1. The dot product is an ubiquitous operation in mathematically-related
problems, not just in library modules.  Floating-point arithmetic is not
associative.  The dot product can be arbitrarily badly conditioned.  The
numerical software community would like to have either an exact dot
product or a correctly-rounded dot product.  Using a super-accumulator
as originally described by Kulisch, the exact dot product can be
computed as fast as operands can be fetched.  IBM implemented the exact
dot product in hardware for the 370, in an option called ACRITH.
Kulisch and his students implemented the exact dot product on a PCI
card.  Demmel and his students implemented the exact dot product on a
PCI card.  Both Kulisch and Demmel observed that the PCI card computed
an exact dot product six times faster than a double-precision floating
point method using a Pentium.

Computing a correctly-rounded dot product is possible using conventional
floating point arithmetic, at a cost of up to six times the cost of the
obvious method.  It is difficult for users to implement it because
processors sometimes do not respect parentheses.  For example, a
compensated-summation loop might be written

  sum = 0.0; comp = 0.0
  do k = 1, 10
    oldsum = sum
    comp = comp + term(k)
    sum = comp + oldsum
1   comp = ( oldsum - sum ) + comp
  end do
  sum = sum + comp ! The final compensated result

but a too-clever optimizer might realize that statement 1 is a clever
way to compute comm = 0, and therefore scrub out all appearances of
comp.  (Siegfried Rump's correctly-rounded dot product algorithm uses
similar methods).

It would be useful to have an optional logical argument to DOT_PRODUCT
to request a correctly-rounded dot product.  Under the covers, the
processor could compute this using either a Kulisch super accumulator,
or (e.g.) Siegfried Rump's method.

It would be useful to have an EXACT_DOT_PRODUCT intrinsic function that
produces a result of a type specified in ISO_Fortran_ENV.  That type
should have type-bound operator(+) and operator(-) operations, that take
either two exact dot-product result objects, or one such object and a
floating-point object, producing an exact dot-product object.  This
object would be a representation of a Kulisch super accumulator.  It
should have a kind type parameter, allowed to have any of the values
allowed for type REAL.  One might hope that eventually there would be
hardware support to compute the exact dot product.  Software simulation
would be very slow.

2. It was observed (again) that parenthesization of matrix products has
a profound impact on performance.  For example, in ABx, where A and B
are NxN matrices and x is an n-vector, (AB)x has N^3 complexity, while
A(Bx) has N^2 complexity.

Determining the optimal parenthesization is a simple dynamic-programming
problem, but producing a general procedure to handle an arbitrary number
of factors is non-trivial for user programs.  It would not be difficult
for a processor to compute and execute the optimal parenthesization if
the MAMTUL intrinsic function allowed an arbitrary number of arguments.

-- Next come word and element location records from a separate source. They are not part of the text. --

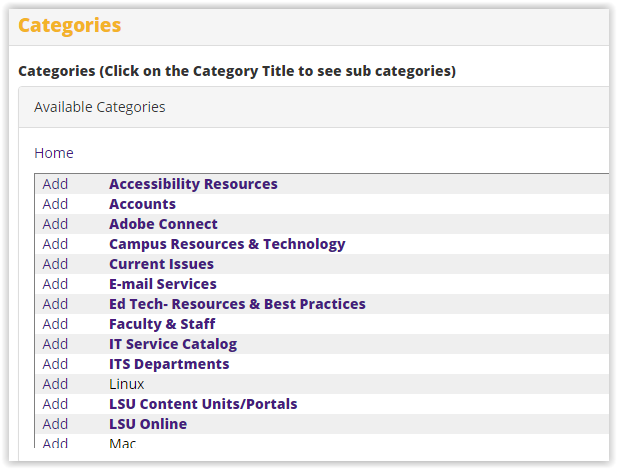Open the Home breadcrumb link
The width and height of the screenshot is (617, 469).
[54, 153]
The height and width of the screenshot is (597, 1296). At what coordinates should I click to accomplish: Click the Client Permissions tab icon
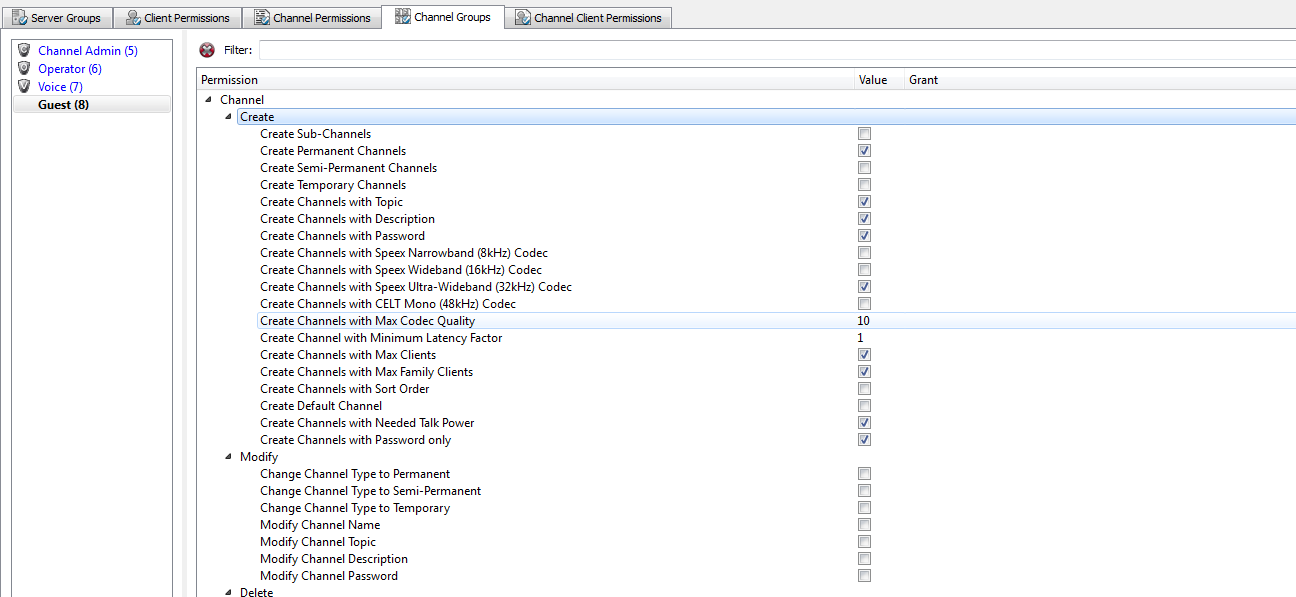click(x=133, y=18)
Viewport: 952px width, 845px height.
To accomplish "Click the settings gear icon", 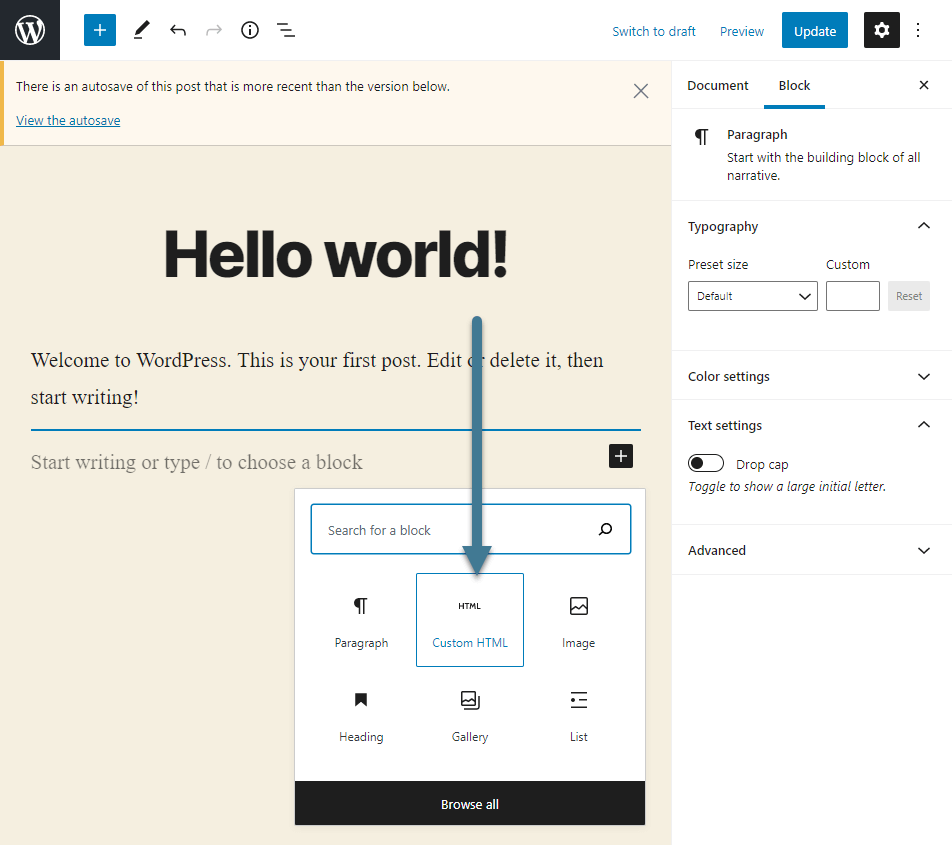I will click(x=881, y=30).
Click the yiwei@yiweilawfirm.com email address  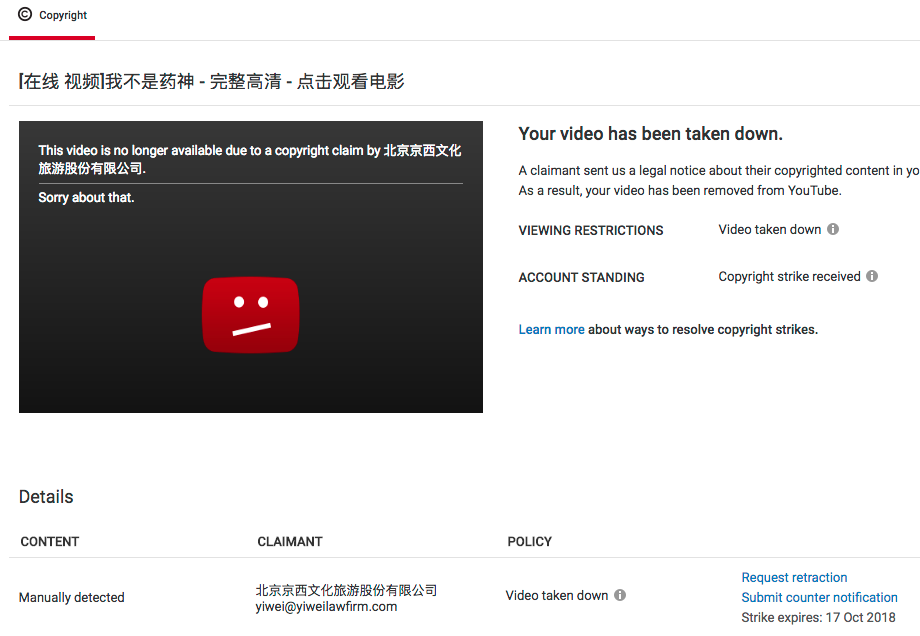(326, 606)
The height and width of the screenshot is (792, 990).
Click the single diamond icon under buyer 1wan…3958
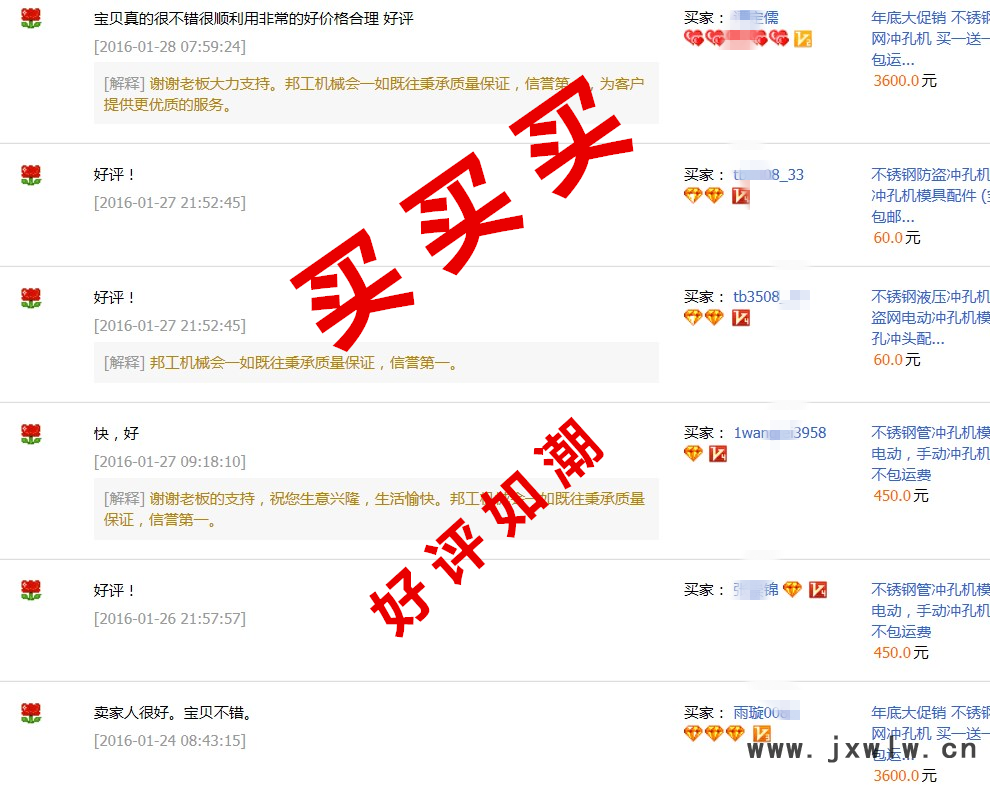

One might hope that products involving the transpose of a matrix would
be noticed by a processor, and optimized so as not to produce the
transpose as a separate object.  For example, MATMUL(TRANSPOSE(A),B)
ought not to create a representation of TRANSPOSE(A); rather, it ought
to do the multiplication differently.  xGEMM (or xGEMV) can do this, so
if MATMUL simply uses xGEMM under the covers, there should be no
representation of TRANSPOSE(A).  This should not be part of normative
text; rather it ought to be  quality-of-implementation issue, perhaps
mentioned in a note, or Annex C.

Neither one of these seems to be a large project.